- _THE PROBLEM_: When you copy the material below, keep every line exact and drop the pictures.

- _INFORMATION PROVIDED_:
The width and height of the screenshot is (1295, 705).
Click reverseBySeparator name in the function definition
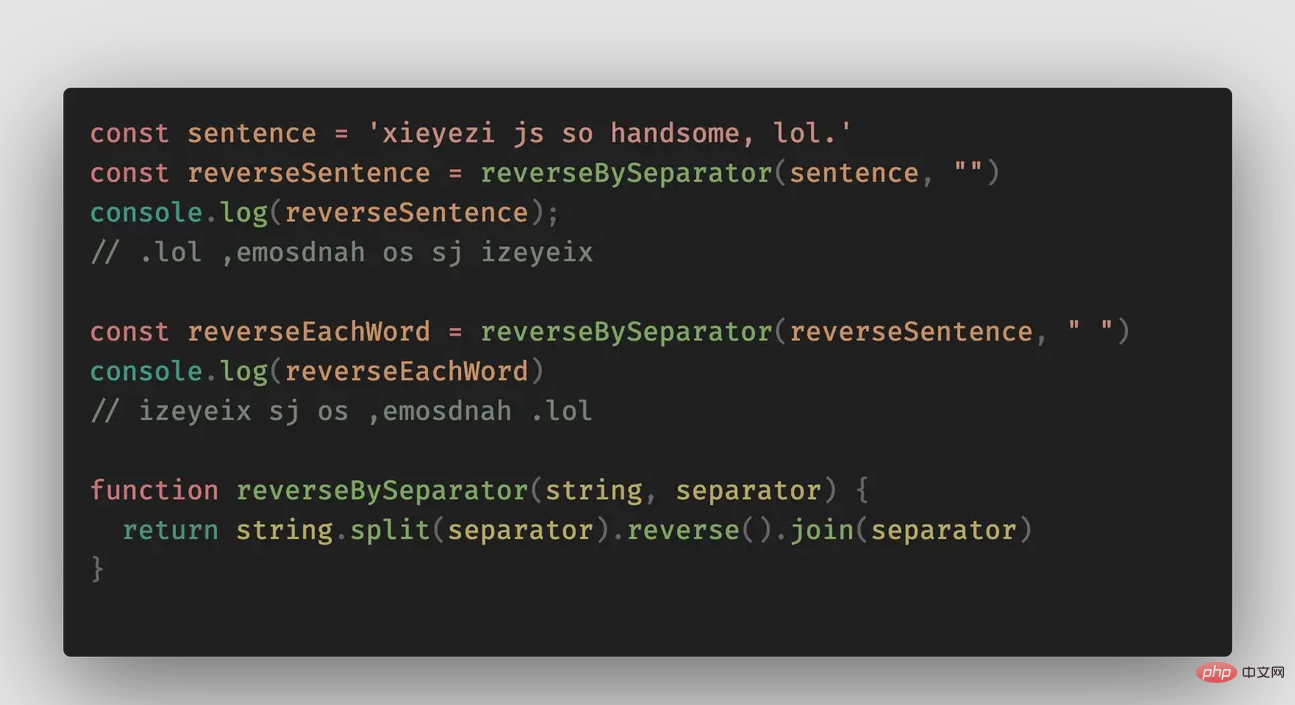(382, 490)
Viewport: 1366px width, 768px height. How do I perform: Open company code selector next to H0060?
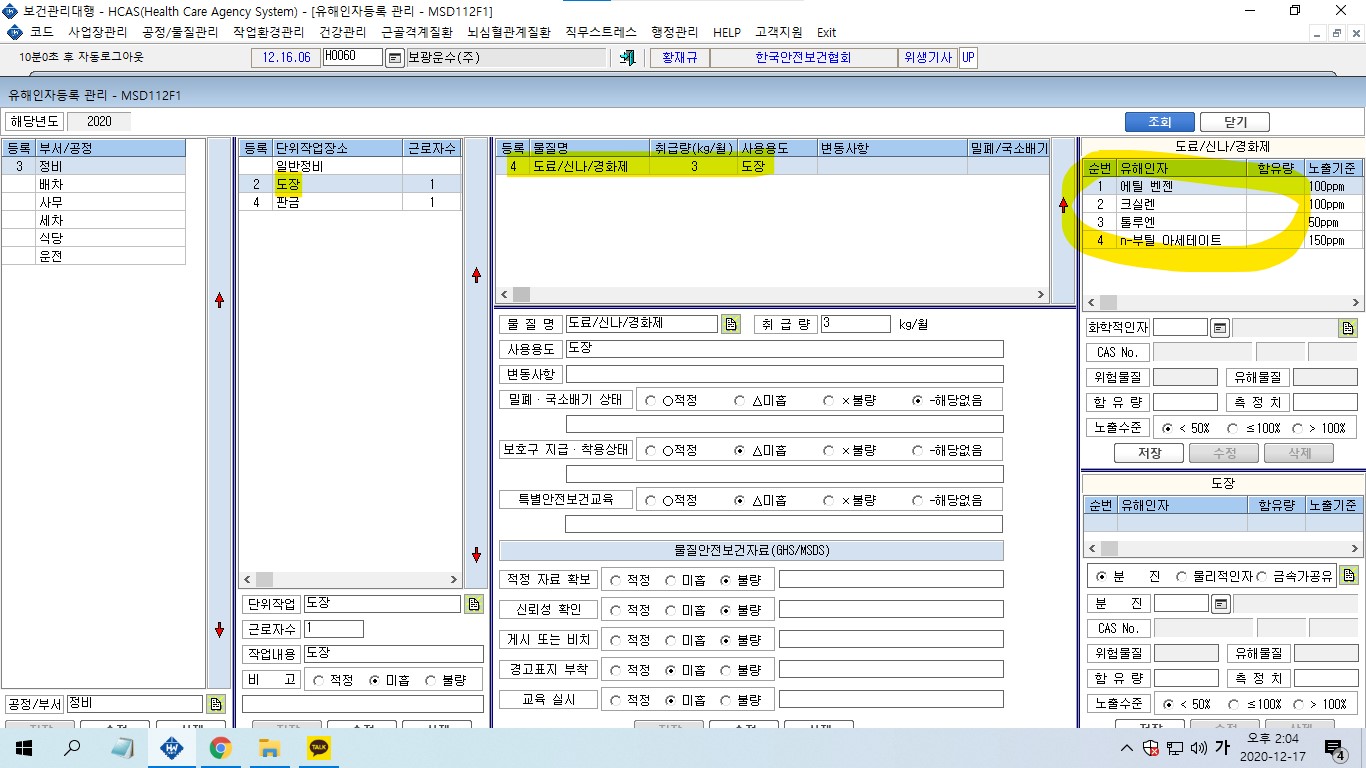[394, 58]
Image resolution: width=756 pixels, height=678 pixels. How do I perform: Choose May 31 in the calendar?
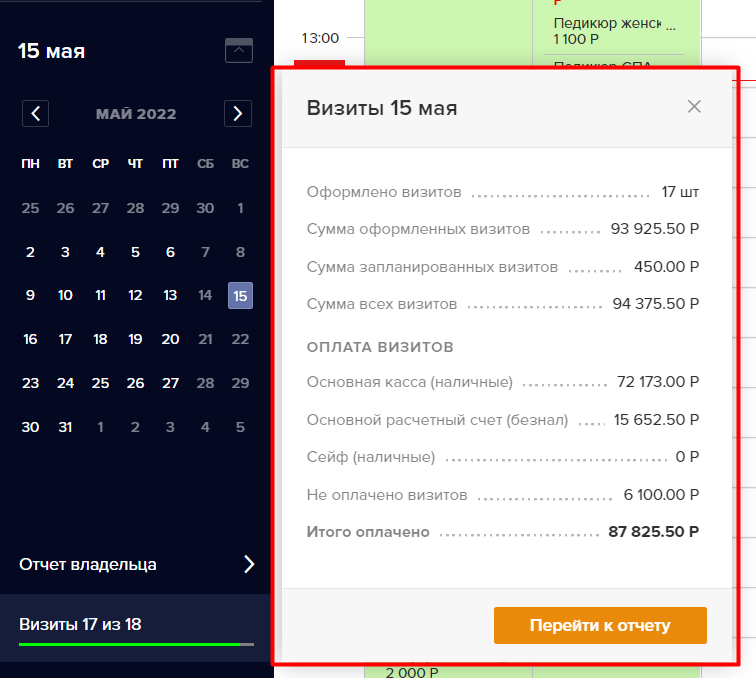[65, 427]
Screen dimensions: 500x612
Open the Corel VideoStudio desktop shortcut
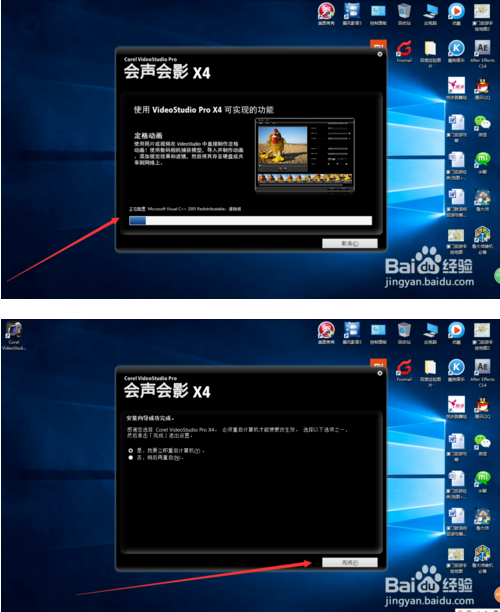point(14,335)
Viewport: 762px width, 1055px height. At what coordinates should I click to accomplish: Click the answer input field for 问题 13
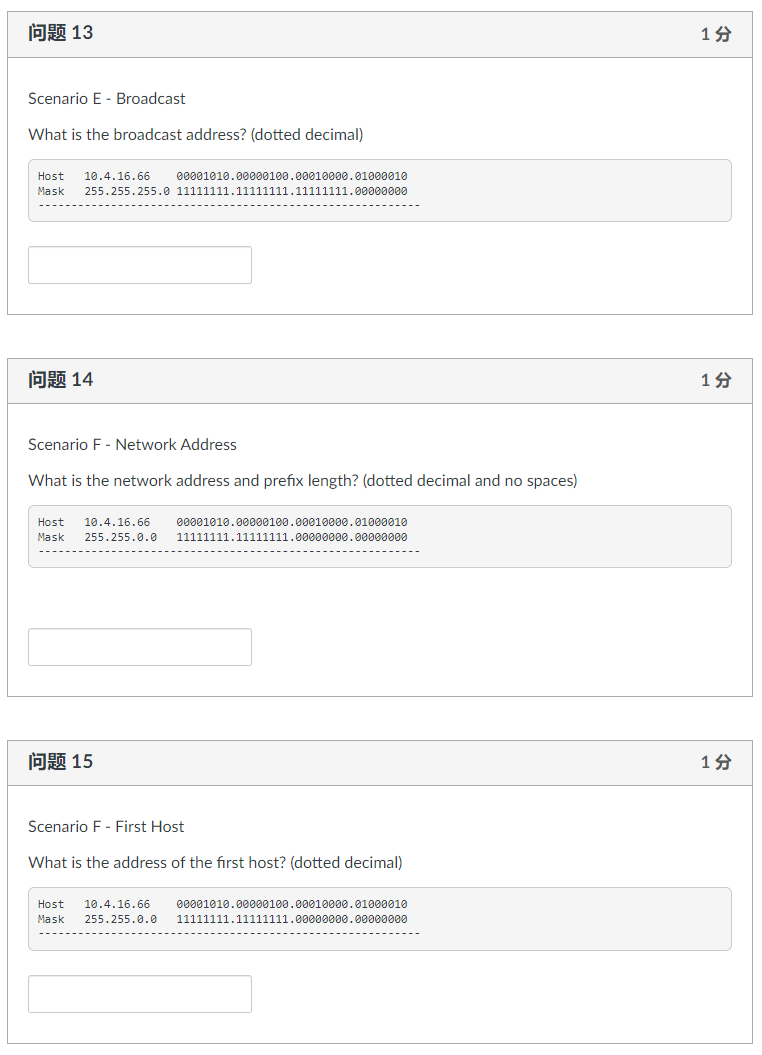[x=139, y=264]
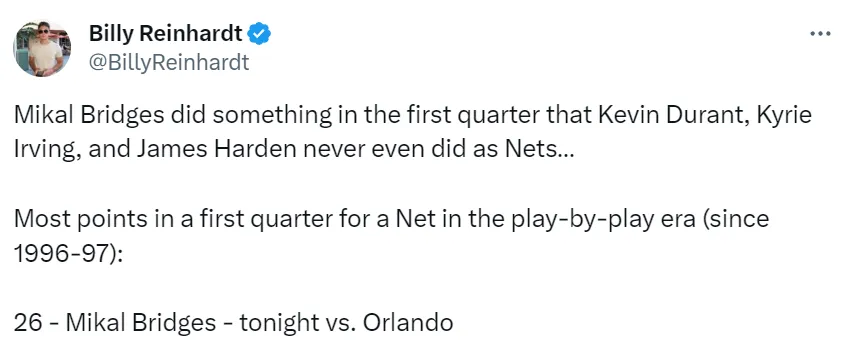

- _WRITTEN ANSWER_:
The width and height of the screenshot is (1295, 705).
Click reverseBySeparator name in the function definition
(382, 490)
Viewport: 1366px width, 768px height. How do I perform: Open company code selector next to H0060?
[394, 58]
Image resolution: width=756 pixels, height=678 pixels. How do I perform: Choose May 31 in the calendar?
[65, 427]
Screen dimensions: 500x612
Open the Corel VideoStudio desktop shortcut
point(14,335)
Viewport: 762px width, 1055px height. At what coordinates should I click to accomplish: Click the answer input field for 问题 13
[x=139, y=264]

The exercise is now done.